Market Trends of Fibrotic Disease Treatment Industry
Medication Segment is Expected to Hold the Significant Share Over the Forecast Period.
There are several medicines available for fibrotic diseases, including pirfenidone and nintedanib. The segment is driven by the increasing prevalence of fibrotic diseases, rising research and development activities to bring novel and innovative medicine into the market, and strategic activities by the market players that are expected to boost market growth over the forecast period.
Research and development activities have significantly opened various avenues for the treatment of several diseases. The emerging technological advancements, along with the appropriate research, led to the formation of several drugs for the treatment of diseases. The medication slows illness progression and effectively treats diseases. Nintedanib (Ofev) and pirfenidone (Esbriet) inhibit a physiological process that contributes to lung scarring. They may prevent the progression of IPF and aid in breathing. While oxygen therapy can assist those, who are short of breath to stay active.
Most people associate a company's research and development function with the invention of new products. While inventions are important, the development of existing products is of equal significance, as consumer preferences are continually changing. For instance, according to ClinicalTrial.gov, as of April 2023, there were 5,001 trials under development for fibrotic diseases across 207 countries. Hence, the rising development of new and more effective therapies for fibrotic diseases will provide new opportunities in the fibrotic disease treatment market.

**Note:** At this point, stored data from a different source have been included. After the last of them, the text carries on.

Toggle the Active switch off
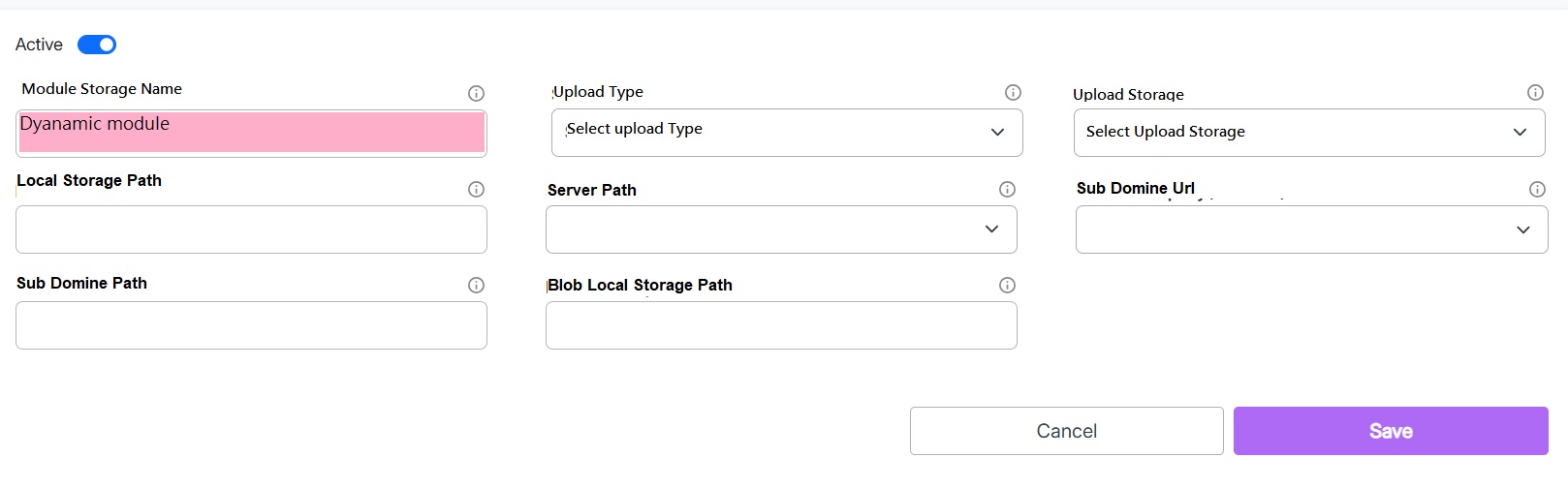Image resolution: width=1568 pixels, height=489 pixels. click(x=97, y=45)
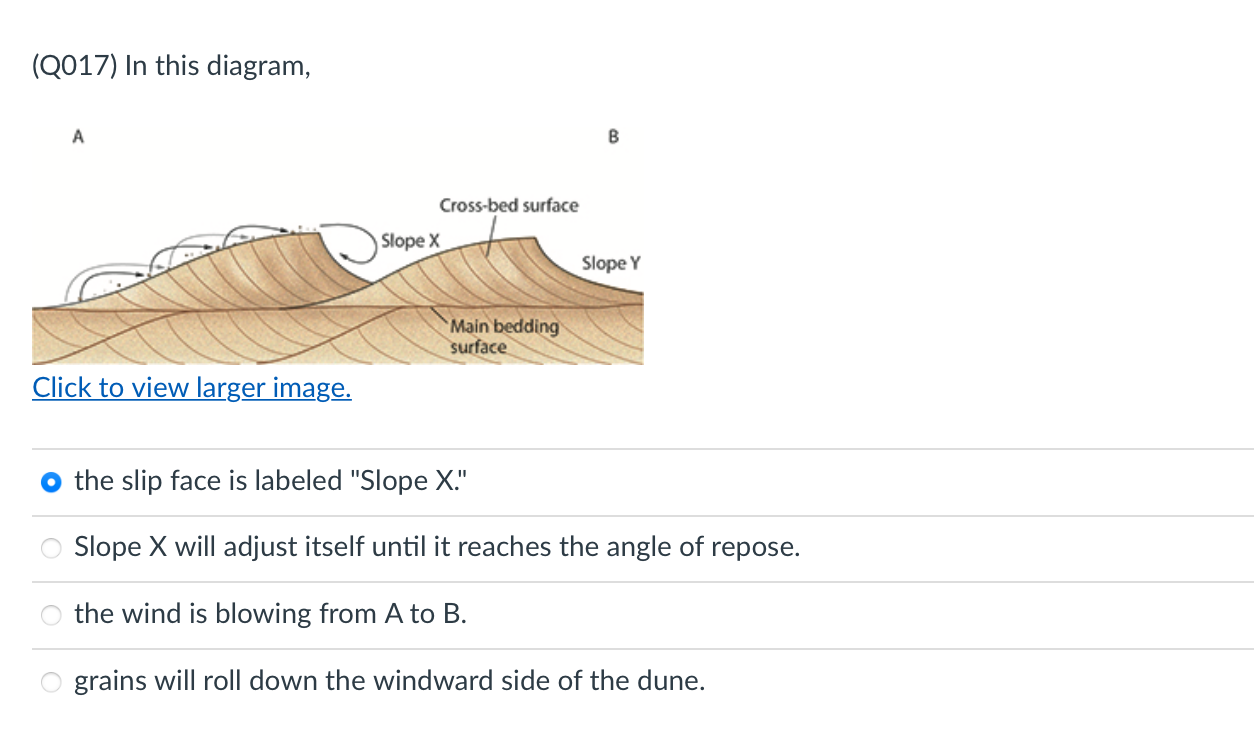Screen dimensions: 1254x744
Task: Click the letter A above the diagram
Action: point(77,137)
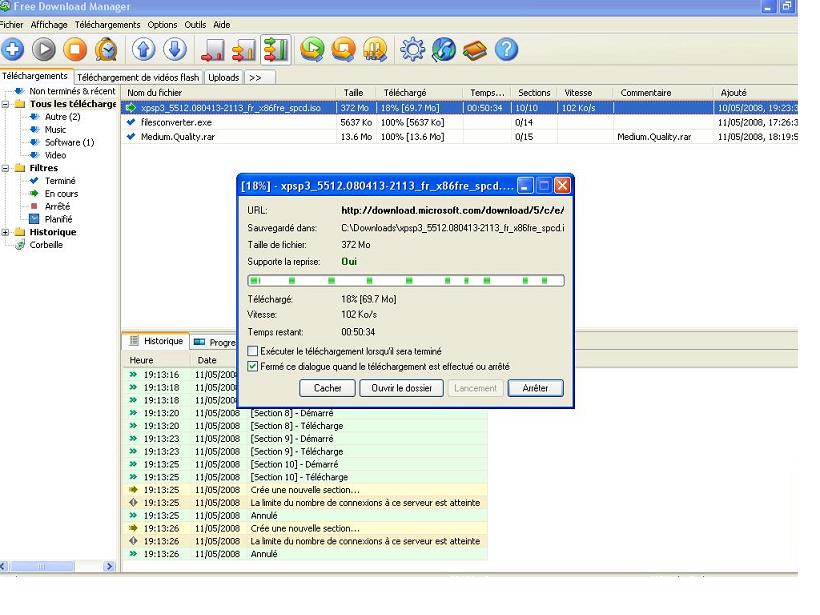
Task: Switch to 'Téléchargement de vidéos flash' tab
Action: point(139,77)
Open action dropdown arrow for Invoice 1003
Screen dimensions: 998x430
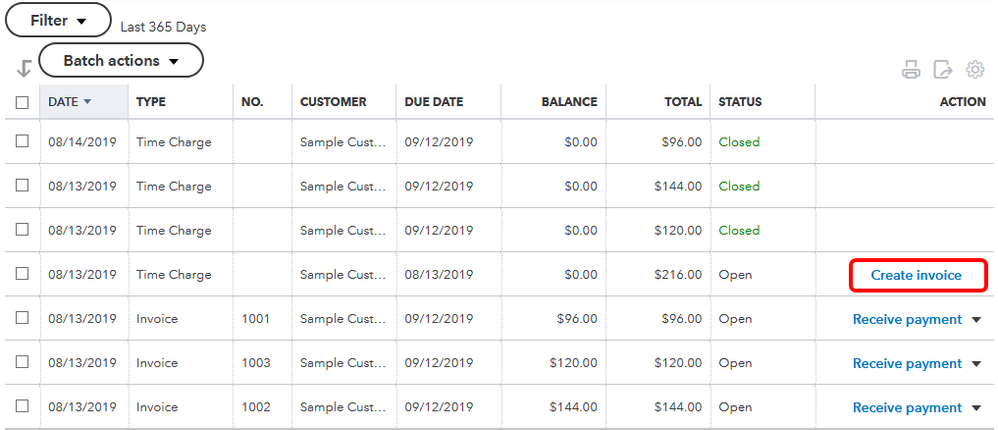(x=977, y=364)
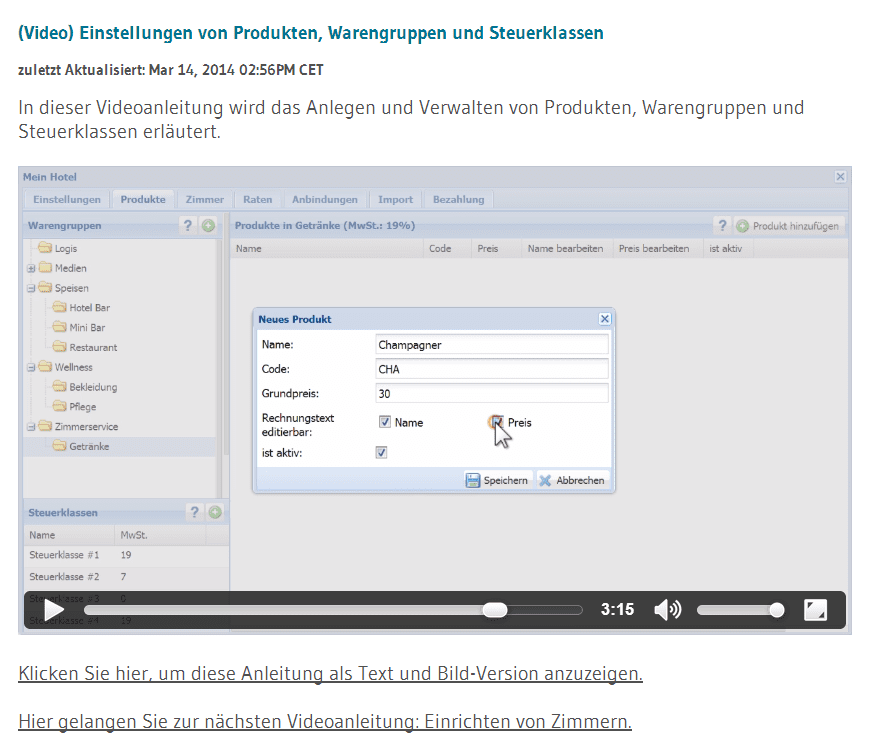The width and height of the screenshot is (875, 747).
Task: Switch to the Zimmer tab
Action: point(205,199)
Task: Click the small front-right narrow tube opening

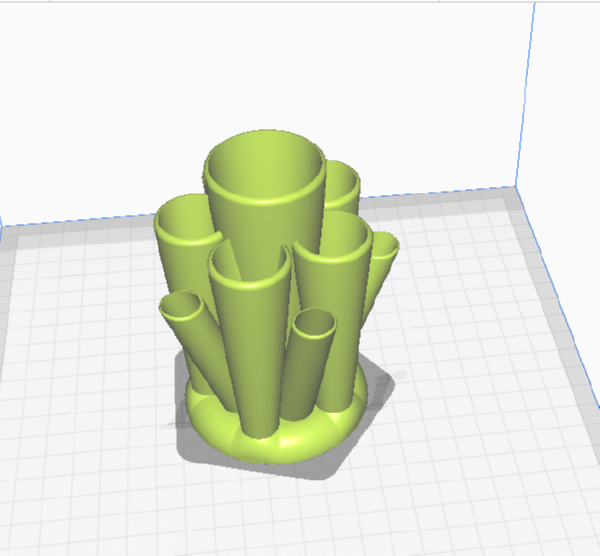Action: click(x=314, y=324)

Moreover, increasing launches of the medication are expected to boost the segment's growth over the forecast period. For instance, in May 2022, Sandoz announced the United States launch of generic pirfenidone, which is an AB-rated (fully substitutable) equivalent to Genentech's Esbriet for the treatment of patients with idiopathic pulmonary fibrosis (IPF). Moreover, in June 2021, Genentech, a member of the Roche Group, announced the United States Food and Drug Administration's (FDA) supplemental new drug application (sNDA) and granted priority review for Esbriet (pirfenidone). In June 2022, another company, Accord Healthcare, Inc., also announced the addition of pirfenidone to its solid oral products portfolio. This new drug is therapeutically equivalent to Genentech's Esbriet and is approved to treat idiopathic pulmonary fibrosis (IPF).
Thus, the factors mentioned above, such as growing research and development activities and the introduction of new medications, are expected to boost the segment's growth over the forecast period.
North America hold Significant Share in Fibrotic Disease Treatment Market Over the Forecast Period
The market for fibrotic diseases in North America is expected to experience lucrative growth during the study period due to the rising burden of pulmonary fibrosis and technological advancements in treatment in the studied market. In addition, product launches and strategic initiatives by key market players will also contribute to market growth.
The growing burden of fibrotic diseases such as cystic fibrosis (CF) is expected to boost the market for fibrotic disease treatment over the forecast period. According to the Cystic Fibrosis Report 2021, there were a total of 4,338 people with cystic fibrosis who visited one of Canada's 41 authorized CF clinics. There were 98 people newly diagnosed with cystic fibrosis, including 1,517 (35.0%) children and 2,821 (65.0%) adults, as well as 2,025 (46.7%) females and 2,313 (53.3%) men. In 2021. The entire Canadian CF population has been constantly growing. Thus, the growing burden of fibrotic diseases is projected to increase demand for fibrotic disease treatment medicine for effective control and management of the diseases, which is likely to contribute to the market throughout the forecast period.
The rising research and development operations for the treatment of fibrotic diseases may bring enhanced medicines to the market, making the drug available and accessible to patients. For instance, in September 2022, Bellerophon Therapeutics, Inc. stated that the FDA has accepted application to lower the study size for its current registrational REBUILD Phase 3 trial of INOpulse for the treatment of fibrotic interstitial lung disease (LD). Similarly, in October 2022, Boehringer Ingelheim reported that the first patient from the United States has enrolled in FIBRONEER-IPF, a global Phase III trial assessing BI 1015550, an experimental phosphodiesterase 4B (PDE4B) inhibitor, in persons with idiopathic pulmonary fibrosis (IPF). The trial is part of the FIBRONEER global program, which includes two Phase III studies: FIBRONEER-IPF in patients with IPF and FIBRONEER-ILD in adults with other progressive fibrosing interstitial lung disorders (ILDs).
Furthermore, considerable FDA approval in the country encourages companies to bring technologically sophisticated products to market, implying that increasing the availability of modern therapies to customers is projected to drive market growth. For instance, the FDA has given Istesso's BS2320 drug candidate Fast Track status for the treatment of individuals with idiopathic pulmonary fibrosis (IPF), a chronic illness that causes lung scarring. BS2320 is a metabolic reprogramming agent that has previously shown promise in treating rheumatoid arthritis symptoms and remodeling fibrotic tissue. Thus, due to the abovementioned factors, the studied market is expected to witness significant growth.